Throughout the many years of professional wrestling history, it can be easy for fans to forget about Superstars of the past, especially if they were never a World Champion. It could be argued that there’s a vast amount of competitors that never got their “just due” or weren’t utilized to their full potential, whether it be issues backstage, not being used correctly or any other number of reasons. The advent of the WWE Network allows us to shine a light on some of the men and women that have been forgotten, reintroducing stars to a new audience that never got to see their talents. In this first installment of my “Underrated Files”, we do just that as we look back at one of my “under the radar” favorites, Chris Kanyon.
Real name Chris Klucsartis, many people believe that Kanyon got his start in World Championship Wrestling, however he began training in late 1991 after graduating from the University of Buffalo at the Lower East Side Wrestling Gym in Manhattan, debuting in April 1992 and even running into a future co-worker to form a tag team, Billy Kidman. In late 1994, Chris got his first taste of the “big time”, appearing as a jobber for the WWF in matches against the likes of Shawn Michaels, Diesel, Tatanka and Bob Holly. Another future co-worker named James Mitchell saw the potential inside of Kanyon’s 6-4, 242 pound frame, sending him for more training with WWE Hall Of Famers The Fabulous Moolah and Afa of The Wild Samoans.
The extra training paid off by 1995, debuting with WCW (as a jobber again), but continuing to work on his in-ring skills at the famed WCW Power Plant. He would be swiftly put into a tag team with Mark Starr known as Men At Work, a construction worker gimmick that often saw the team lose when Kanyon would pull out a tape measure to take some lengths in the ring at very inopportune times. It wasn’t a long-term solution, but it didn’t earn him a break and he would soon be replaced in the tandem by Mark Winner and taken off of television to be repackaged.
This is where the going really gets good, reappearing in 1997 as a new character under a mask that I found very interesting as a youth, Mortis, the latin word for “death”. Alongside the renamed James Mitchell, now going by James Vandenburg, Mortis was thrown right into a feud with another new WCW character that had been given a major push and lots of funding behind his gimmick, Glacier.
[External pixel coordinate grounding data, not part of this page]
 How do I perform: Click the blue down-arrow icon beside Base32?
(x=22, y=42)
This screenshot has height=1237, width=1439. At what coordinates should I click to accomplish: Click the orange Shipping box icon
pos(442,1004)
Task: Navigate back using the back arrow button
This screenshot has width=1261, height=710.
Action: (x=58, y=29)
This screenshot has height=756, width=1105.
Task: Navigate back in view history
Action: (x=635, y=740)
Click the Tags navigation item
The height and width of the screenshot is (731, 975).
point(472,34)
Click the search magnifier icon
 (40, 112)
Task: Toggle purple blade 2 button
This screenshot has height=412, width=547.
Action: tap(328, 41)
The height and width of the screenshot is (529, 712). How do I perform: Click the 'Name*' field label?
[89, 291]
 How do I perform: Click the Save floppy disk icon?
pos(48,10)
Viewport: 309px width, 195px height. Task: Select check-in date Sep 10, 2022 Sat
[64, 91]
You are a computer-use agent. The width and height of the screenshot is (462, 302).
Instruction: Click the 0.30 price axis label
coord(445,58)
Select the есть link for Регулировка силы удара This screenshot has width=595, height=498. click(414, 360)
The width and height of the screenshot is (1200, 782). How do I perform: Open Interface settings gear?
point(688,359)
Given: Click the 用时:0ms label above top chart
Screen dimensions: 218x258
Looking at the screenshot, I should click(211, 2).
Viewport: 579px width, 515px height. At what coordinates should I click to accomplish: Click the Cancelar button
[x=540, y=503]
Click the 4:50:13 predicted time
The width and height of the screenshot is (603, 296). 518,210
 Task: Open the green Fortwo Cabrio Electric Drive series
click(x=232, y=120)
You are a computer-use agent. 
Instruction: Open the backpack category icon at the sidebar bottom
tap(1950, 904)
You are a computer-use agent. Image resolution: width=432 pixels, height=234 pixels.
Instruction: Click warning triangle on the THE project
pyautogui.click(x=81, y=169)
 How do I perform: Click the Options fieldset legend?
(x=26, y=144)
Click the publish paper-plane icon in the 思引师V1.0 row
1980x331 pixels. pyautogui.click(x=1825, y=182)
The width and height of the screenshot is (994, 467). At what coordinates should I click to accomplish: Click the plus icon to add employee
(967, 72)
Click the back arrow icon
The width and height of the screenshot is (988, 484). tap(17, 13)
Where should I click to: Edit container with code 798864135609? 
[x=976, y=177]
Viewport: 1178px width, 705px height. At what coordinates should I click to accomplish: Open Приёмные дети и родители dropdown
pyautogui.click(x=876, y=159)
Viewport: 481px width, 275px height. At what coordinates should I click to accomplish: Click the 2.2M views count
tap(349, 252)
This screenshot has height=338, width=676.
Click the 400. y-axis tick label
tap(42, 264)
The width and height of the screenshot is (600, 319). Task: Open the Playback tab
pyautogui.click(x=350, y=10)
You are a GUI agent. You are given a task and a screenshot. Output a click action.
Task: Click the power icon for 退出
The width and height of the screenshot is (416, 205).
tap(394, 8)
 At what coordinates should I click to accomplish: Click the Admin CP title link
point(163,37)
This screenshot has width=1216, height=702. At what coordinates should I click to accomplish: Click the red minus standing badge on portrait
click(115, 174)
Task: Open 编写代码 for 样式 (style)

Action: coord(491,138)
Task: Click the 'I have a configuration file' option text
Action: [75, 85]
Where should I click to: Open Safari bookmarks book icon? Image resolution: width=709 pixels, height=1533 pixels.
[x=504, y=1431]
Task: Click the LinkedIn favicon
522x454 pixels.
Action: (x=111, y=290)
Some would argue this was Kanyon’s best work and they may be right, but the constraints of the mask and having a mouthpiece at his side would limit him as we rarely, if ever heard Mortis speak. His feud with Glacier was primarily what the Mortis character was built around, but he always seemed to end up on the losing end of things until the debut of a familiar face with a new name, Wrath, who had previously been known as Adam Bomb in the WWF. Wrath & Mortis were a very formidable duo that had seemingly gotten a lot of investment into their storylines and gimmicks, donning what looked to be very pricey entrance gear and embracing a dark side.
Mortis didn’t see too much success, but it was during this time that he really caught my eye. Here’s a bold statement; Mortis was arguably one of the most innovative in-ring performers there has ever been. His offense included maneuvers that I had certainly never seen before and coupled with his unique look, I was in. His finishing move the Flatliner, a 2nd rope Samoan Drop was devastating, not to mention his other creations such as a Rocker Dropper (Famouser) off the 2nd rope, his torture rack into a neckbreaker called an Argentine neckbreaker and his mix of mixed martial arts like kicks, really made him stand-out to a young Eric Ames. Not to mention a sick looking superkick and arguably one of the best right hands in the business. Many of you may say, “Everyone throws a right hand”, but there’s something to be said about having a good one that comes across on television as very clean and impactful.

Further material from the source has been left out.